Equivalent efficacy was seen among all three groups. Venous thromboembolism occurred in 4.1% of the heparin group, 4.4% of the once daily enoxaparin group, and 2.9% of the twice daily enoxaparin group. Compared with unfractionated heparin, the treatment difference was 0.2% (95% CI, -3.04% to 3.49%) for once daily enoxaparin and -1.2% (95% CI, -4.2% to 1.7%) for twice daily enoxaparin. The three treatment groups did not differ significantly in safety profile, including all hemorrhagic complications, transfusion requirements, deaths, or thrombocytopenia.
Commentary by Stephanie B. Abbuhl, MD, FACEP
The low-molecular-weight heparins (LMWHs) have revolutionized the treatment of venous thromboembolism by simplifying dosing and administration. Despite their high cost, the savings to a health care system for outpatient treatment of DVT can be substantial.1 This unblinded study, which was sponsored by Aventis Pharmaceuticals, concluded that subcutaneous enoxaparin once or twice daily is as effective and safe as dose-adjusted, continuously infused unfractionated heparin for the prevention of recurrent symptomatic venous thromboembolic disease. The power of the study was 0.9 to detect a 10% difference between enoxaparin and heparin. These results add to the mounting evidence favoring LMWHs (and specifically, enoxaparin) for the treatment of thromboembolic disease.
It should be noted that since various LMWHs differ in their pharmacokinetic profiles, study results that apply to one cannot be generalized to another. Enoxaparin was used in this trial and, along with tinzaparin, is one of two FDA-approved LMWHs for the treatment of DVT with or without PE. It is reassuring to see more evidence of the efficacy and safety of enoxaparin for the treatment of patients who have not only DVT, but PE as well. At baseline, 32% of the patients in this study had PE; 95% had DVT. Additional data supporting the equivalent efficacy for the once daily enoxaparin dose also are useful because this regimen can further simplify drug administration and encourage potential outpatient treatment.
Despite the optimism generated by a study like this, it is important to remember that the LMWHs are not perfect. It is still uncertain if a weight-adjusted dosing regimen without laboratory monitoring should be used in patients who are obese, are pregnant, or have renal insufficiency; in our institution, these patients have anti-factor Xa levels checked.
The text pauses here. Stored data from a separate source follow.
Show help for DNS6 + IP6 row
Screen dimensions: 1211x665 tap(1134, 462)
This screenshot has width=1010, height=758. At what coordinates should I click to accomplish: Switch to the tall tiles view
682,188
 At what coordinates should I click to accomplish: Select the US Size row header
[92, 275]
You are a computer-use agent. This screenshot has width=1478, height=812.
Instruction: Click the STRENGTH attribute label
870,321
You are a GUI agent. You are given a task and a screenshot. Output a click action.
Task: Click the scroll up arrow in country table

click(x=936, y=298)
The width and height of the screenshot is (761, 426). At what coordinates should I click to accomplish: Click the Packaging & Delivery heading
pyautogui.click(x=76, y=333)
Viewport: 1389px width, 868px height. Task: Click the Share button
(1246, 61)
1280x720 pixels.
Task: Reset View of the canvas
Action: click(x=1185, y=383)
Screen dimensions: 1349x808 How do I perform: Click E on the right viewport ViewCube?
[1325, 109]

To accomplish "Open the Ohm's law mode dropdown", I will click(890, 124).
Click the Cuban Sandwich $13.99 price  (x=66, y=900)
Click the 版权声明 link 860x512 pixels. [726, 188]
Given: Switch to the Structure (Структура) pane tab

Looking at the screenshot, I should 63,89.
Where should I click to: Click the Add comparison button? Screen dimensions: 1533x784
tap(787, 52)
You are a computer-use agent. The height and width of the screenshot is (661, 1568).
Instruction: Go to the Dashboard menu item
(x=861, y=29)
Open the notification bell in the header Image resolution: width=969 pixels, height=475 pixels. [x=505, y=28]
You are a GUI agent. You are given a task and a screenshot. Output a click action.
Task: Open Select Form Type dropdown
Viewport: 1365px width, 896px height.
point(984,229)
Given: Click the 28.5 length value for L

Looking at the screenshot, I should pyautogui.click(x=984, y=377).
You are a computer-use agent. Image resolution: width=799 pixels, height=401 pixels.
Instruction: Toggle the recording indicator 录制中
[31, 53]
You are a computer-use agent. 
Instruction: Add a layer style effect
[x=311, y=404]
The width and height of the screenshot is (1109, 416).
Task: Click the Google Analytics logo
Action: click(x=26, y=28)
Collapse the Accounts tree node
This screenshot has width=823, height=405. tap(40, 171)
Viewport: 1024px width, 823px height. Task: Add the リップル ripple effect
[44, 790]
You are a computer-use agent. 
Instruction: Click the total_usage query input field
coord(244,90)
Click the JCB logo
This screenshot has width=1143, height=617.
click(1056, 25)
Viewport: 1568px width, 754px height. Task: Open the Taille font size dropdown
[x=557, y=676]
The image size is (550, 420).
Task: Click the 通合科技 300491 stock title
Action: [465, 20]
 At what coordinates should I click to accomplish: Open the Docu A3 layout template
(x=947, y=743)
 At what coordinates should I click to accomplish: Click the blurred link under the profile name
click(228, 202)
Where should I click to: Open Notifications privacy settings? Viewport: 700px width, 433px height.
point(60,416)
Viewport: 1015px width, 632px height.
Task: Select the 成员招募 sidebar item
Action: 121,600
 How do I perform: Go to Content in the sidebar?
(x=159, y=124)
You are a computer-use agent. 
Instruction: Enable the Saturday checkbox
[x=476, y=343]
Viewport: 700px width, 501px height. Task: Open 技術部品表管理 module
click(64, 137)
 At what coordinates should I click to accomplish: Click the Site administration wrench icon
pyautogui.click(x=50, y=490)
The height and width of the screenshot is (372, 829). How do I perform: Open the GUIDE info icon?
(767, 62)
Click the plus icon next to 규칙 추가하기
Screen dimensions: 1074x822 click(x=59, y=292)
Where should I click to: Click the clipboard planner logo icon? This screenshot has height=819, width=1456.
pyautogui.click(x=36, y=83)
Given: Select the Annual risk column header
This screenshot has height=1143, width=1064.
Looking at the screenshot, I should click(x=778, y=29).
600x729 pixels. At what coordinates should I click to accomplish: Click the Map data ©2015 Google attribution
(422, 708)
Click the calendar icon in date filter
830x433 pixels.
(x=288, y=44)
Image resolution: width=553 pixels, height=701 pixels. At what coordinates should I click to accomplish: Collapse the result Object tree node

Another concern is whether protamine is an effective antidote for LMWHs. Reversal of anticoagulation with an LMWH is limited to molecules larger than 400 Da, and many LMWH chains are smaller than this. Finally, the LMWHs still are associated with a risk of thrombocytopenia (although lower than that associated with heparin), and should not be given to patients with a history of heparin-induced thrombocytopenia.
1. O’Brien B, et al. Economic evaluation of outpatient treatment with low-molecular-weight heparin for proximal vein thrombosis. Arch Intern Med 1999;159:2298-2304.